Update: Impact of red sludge on the Danube, Plant to reopen
Natural disaster unlikely
The latest Danube readings taken by investigators indicate the pH - or acidity - level is 8.5, lower than the original reading of 13, but still slightly above normal.
According to Gyorgyi Tottos, the Hungarian emergency services spokeswoman, the 8.5 pH is not dangerous and can sustain life. pH readings range from 0 to 14. Levels lower than 7 characterize acids, and levels higher than 7 denote bases. Highly acidic or highly basic water can harm living things.
The 8.5 pH level and fast-moving currents make officials optimistic that a natural disaster can be avoided, she said.
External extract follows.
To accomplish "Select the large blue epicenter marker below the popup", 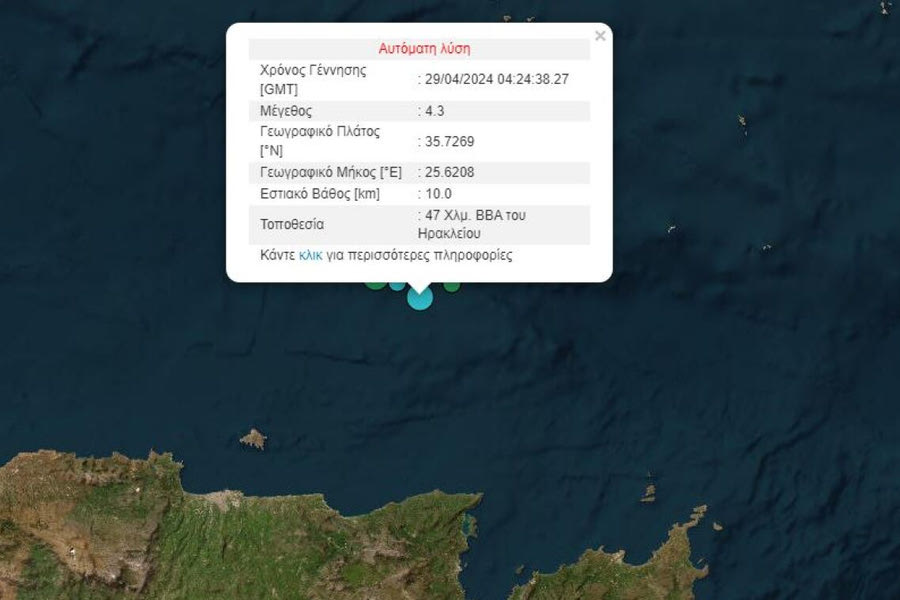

She added that the pH level will normalize by the time the Danube reaches countries downstream, which include Croatia, Serbia, Bulgaria, Romania and Ukraine.
The director of Croatian Waters Zoran Djurkovic said on Sunday that the quantity of metals measured in the river "does not exceed the maximum limits allowed for even drinking water." The Croatian Danube is still free from the toxic sludge.
Hungarian aluminum plant to reopen
The aluminum plant at the heart of the deadly toxic red sludge spill in Hungary will resume production at the end of the week, government officials said Wednesday. The plant will be guarded by police and will be monitored by the government.